UPDATE: The following phenomenal didn't shows in R 3.6.1 or R 4.0.3 as the comment below.
require(BiocParallel)
register(MulticoreParam(20))
rN <- 30000
cN <- 5000
X <- matrix(rnorm(rN*cN),ncol=cN)
test1 <- function(){
ids <- sample(LETTERS[1:20],cN,replace=T)
message("parallel")
tmp <- bplapply(LETTERS[1:20], function(id) {#
y = X[, ids %in% id,drop=F]
return(apply(y, 1, sum, na.rm = TRUE)/sum(y))
})
return(tmp)
}
test2 <- function(){
X1 <- X
ids <- sample(LETTERS[1:20],cN,replace=T)
message("parallel")
tmp <- bplapply(LETTERS[1:20], function(id) {#
y = X[, ids %in% id,drop=F]
return(apply(y, 1, sum, na.rm = TRUE)/sum(y))
})
return(tmp)
}
test3 <- function(){
X1 <- X
rm(X1)
ids <- sample(LETTERS[1:20],cN,replace=T)
message("parallel")
tmp <- bplapply(LETTERS[1:20], function(id) {#
y = X[, ids %in% id,drop=F]
return(apply(y, 1, sum, na.rm = TRUE)/sum(y))
})
return(tmp)
}
test4 <- function(){
X1 <- X
ids <- sample(LETTERS[1:20],cN,replace=T)
message("parallel")
tmp <- bplapply(LETTERS[1:20], function(id) {#
y = X1[, ids %in% id,drop=F]
return(apply(y, 1, sum, na.rm = TRUE)/sum(y))
})
return(tmp)
}
message("test1")
print(system.time(res <- test1()))
message("test2")
print(system.time(res <- test2()))
message("test3")
print(system.time(res <- test3()))
message("test4")
print(system.time(res <- test4()))
And the output:
Loading required package: BiocParallel
test1
parallel
user system elapsed
0.064 0.066 0.603
test2
parallel
user system elapsed
6.302 12.067 18.534
test3
parallel
user system elapsed
0.052 0.059 0.549
test4
parallel
user system elapsed
5.608 13.019 19.130
And the session infor:
> sessionInfo()
R version 3.5.1 (2018-07-02)
Platform: x86_64-pc-linux-gnu (64-bit)
Running under: CentOS release 6.8 (Final)
Matrix products: default
BLAS: /.../pkg/R/3.5.1/centos6/lib64/R/lib/libRblas.so
LAPACK: /.../pkg/R/3.5.1/centos6/lib64/R/lib/libRlapack.so
locale:
[1] LC_CTYPE=en_US.UTF-8 LC_NUMERIC=C
[3] LC_TIME=en_US.UTF-8 LC_COLLATE=en_US.UTF-8
[5] LC_MONETARY=en_US.UTF-8 LC_MESSAGES=en_US.UTF-8
[7] LC_PAPER=en_US.UTF-8 LC_NAME=C
[9] LC_ADDRESS=C LC_TELEPHONE=C
[11] LC_MEASUREMENT=en_US.UTF-8 LC_IDENTIFICATION=C
attached base packages:
[1] stats graphics grDevices utils datasets methods base
other attached packages:
[1] BiocParallel_1.16.6
loaded via a namespace (and not attached):
[1] compiler_3.5.1 parallel_3.5.1
Thank you for the reply!

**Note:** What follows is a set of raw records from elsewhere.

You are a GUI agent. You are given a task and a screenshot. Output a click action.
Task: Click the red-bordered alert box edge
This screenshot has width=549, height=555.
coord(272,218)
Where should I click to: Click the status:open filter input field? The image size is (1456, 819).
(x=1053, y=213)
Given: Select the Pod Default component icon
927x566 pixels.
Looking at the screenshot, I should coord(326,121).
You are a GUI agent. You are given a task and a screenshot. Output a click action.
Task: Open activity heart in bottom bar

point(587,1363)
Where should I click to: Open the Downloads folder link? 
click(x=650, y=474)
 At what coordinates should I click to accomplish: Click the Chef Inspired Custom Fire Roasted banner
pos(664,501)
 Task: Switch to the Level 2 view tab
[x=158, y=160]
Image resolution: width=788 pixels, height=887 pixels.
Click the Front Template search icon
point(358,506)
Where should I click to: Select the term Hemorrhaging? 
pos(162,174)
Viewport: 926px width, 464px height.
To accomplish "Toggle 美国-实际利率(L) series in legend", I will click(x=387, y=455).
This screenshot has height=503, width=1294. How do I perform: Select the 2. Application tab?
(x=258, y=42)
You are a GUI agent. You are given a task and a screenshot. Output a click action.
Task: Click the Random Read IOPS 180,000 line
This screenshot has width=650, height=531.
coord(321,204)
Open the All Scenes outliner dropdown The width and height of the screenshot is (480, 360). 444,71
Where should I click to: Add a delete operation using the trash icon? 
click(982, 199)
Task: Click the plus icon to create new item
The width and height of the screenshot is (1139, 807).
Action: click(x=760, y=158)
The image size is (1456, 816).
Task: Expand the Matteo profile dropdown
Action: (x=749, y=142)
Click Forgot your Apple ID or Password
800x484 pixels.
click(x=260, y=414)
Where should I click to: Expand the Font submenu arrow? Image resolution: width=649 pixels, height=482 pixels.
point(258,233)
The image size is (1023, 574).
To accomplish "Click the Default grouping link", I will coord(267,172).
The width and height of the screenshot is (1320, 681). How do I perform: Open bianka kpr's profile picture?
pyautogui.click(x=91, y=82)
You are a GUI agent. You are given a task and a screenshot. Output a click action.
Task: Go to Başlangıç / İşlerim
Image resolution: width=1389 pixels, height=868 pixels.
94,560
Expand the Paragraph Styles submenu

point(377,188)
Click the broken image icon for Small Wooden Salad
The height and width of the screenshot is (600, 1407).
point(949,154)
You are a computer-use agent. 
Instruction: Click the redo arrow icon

And yes, it is for sc/sn datasets. Using rowSums is faster than apply, thanks for the suggestion. I modified the original post to include the running time and sessionInfo. I also changed to cN to be 5000. The weird is test2 and test4 which cost a log time. The increasing of cN has exponential impact on running time for test2 and test4. However, seems it is not showing such on your system, which trigger me to test on higher version of R (3.6). And it did NOT have such weird thing, all tests cost similarly time and faster!